移動装置の場所をモモンに記憶させて案内してもらうことはできそうだから,可能ならば今すぐにでもその装置のところに向かいたい.…しかしここまでの30時間,肉体と精神の両面で消耗しきった清麿は限界.ガッシュのカリスマに支えられていても,このグループの実質のリーダーは清麿.ただの少年が大人数の生死を無理やり背負ってきたわけですからね.モモンはそんな限界のリーダーや仲間たちに10分ぐらい休んでくれと心遣いして…いかにも彼らの仲間らしく,見事に意地を張ってみせます.
長い坂道をたった一人で,ここまでひたすら逃げてきた分を取り戻すかのように,モモンは眠っている仲間たちを小さな体で全て背負って上っていきます.気の遠くなるような長い長い階段は,やっぱりこの魔物をつくった魔物たちが利用したものなんだろうか.自分の弱さを内心謝り,それでもエルが大好きだと独白するモモン.魔物とパートナーの間に築かれる絆は様々な形をしていますが,このペアの場合はエロガキとお母さんって感じなのか.悪い子だって母の泣き顔は見たくないし…「笑ってくれたら,うれしいな」.

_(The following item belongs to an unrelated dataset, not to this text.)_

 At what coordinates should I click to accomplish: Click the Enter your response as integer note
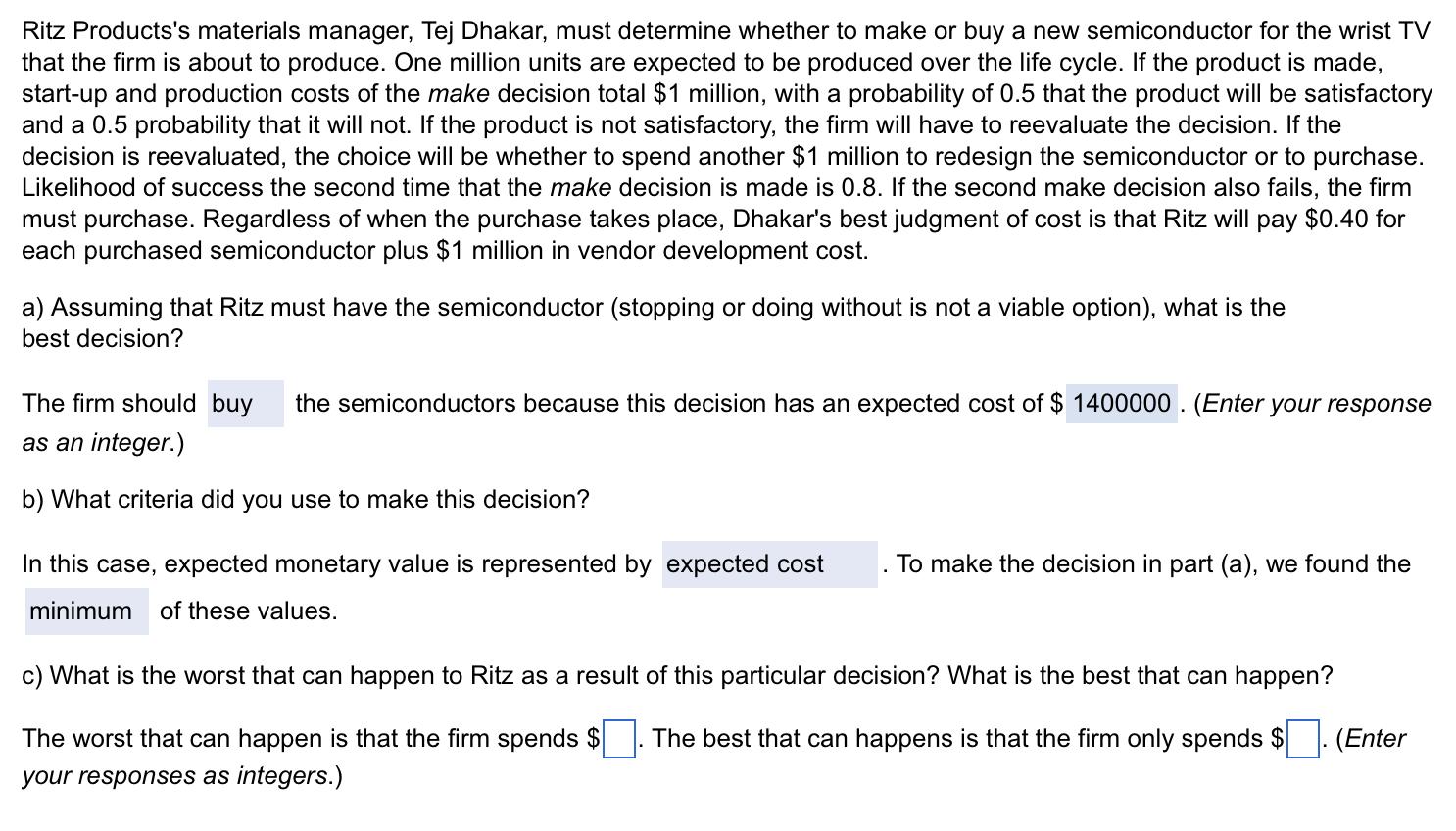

けれどさすがに5人を一人で運ぶのは大変で,バランスを崩してしまうモモンを支えてくれたのは…ガッシュとウマゴン! 一足早く目覚めた2人は,一生懸命頑張っていたモモンをしっかり支えてくれます.こんなうれしい仲間の手だって,逃げてしまえばきっと手にできなかったものに違いない.

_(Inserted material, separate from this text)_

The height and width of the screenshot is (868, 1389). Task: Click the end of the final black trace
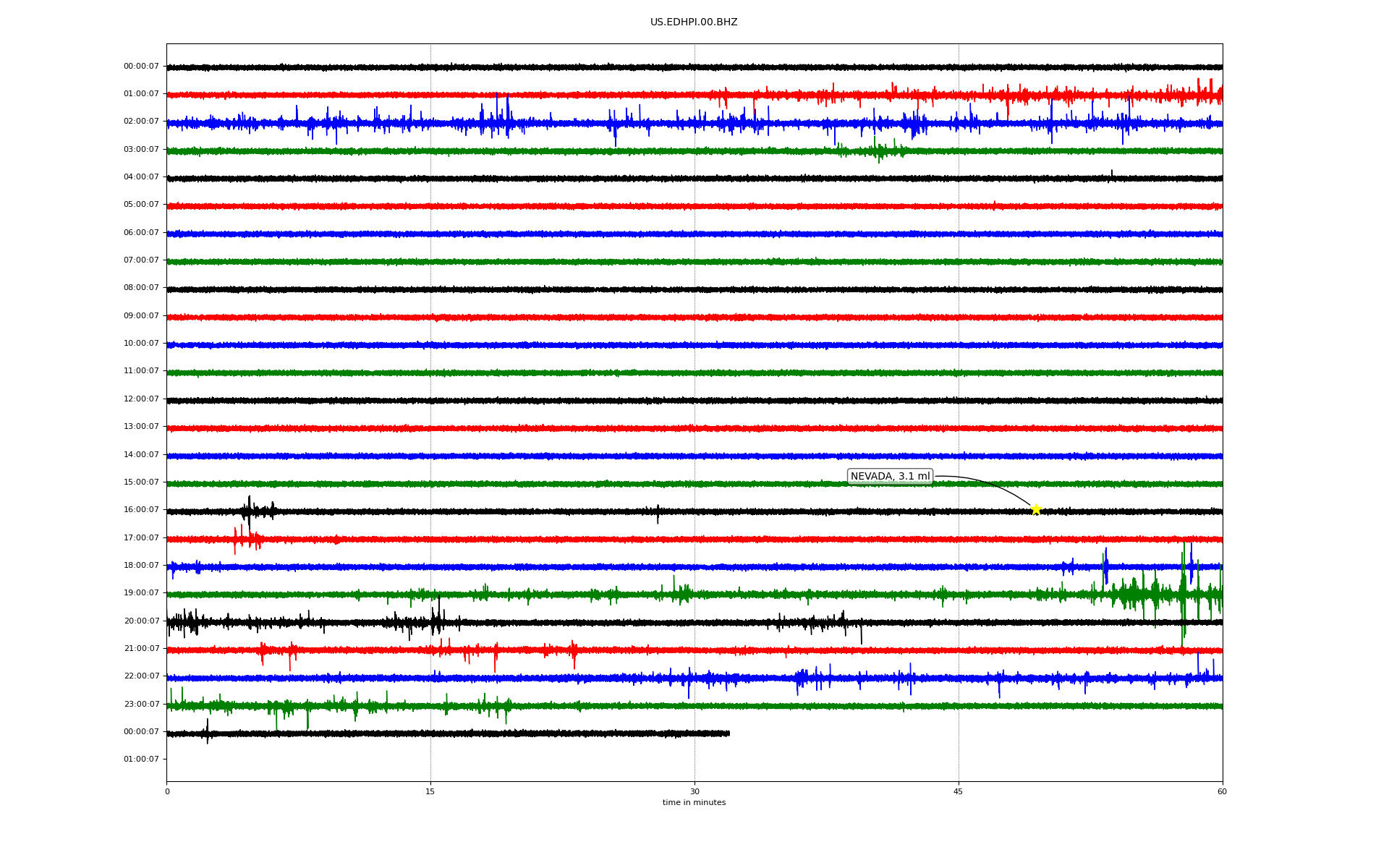click(x=729, y=733)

3人の魔物の頑張りで一同はついに目指す場所に到着.けれどその中からは強大な魔物2体の気配が….出会う相手を言葉と信念で魅了して引き込むのもまた1つの戦いであるわけですが,扉の向こうの相手はそれが通用する相手かどうか.そして,今は眠る頭脳担当の本領が発揮されるのも実はここから先! 次回に続きます.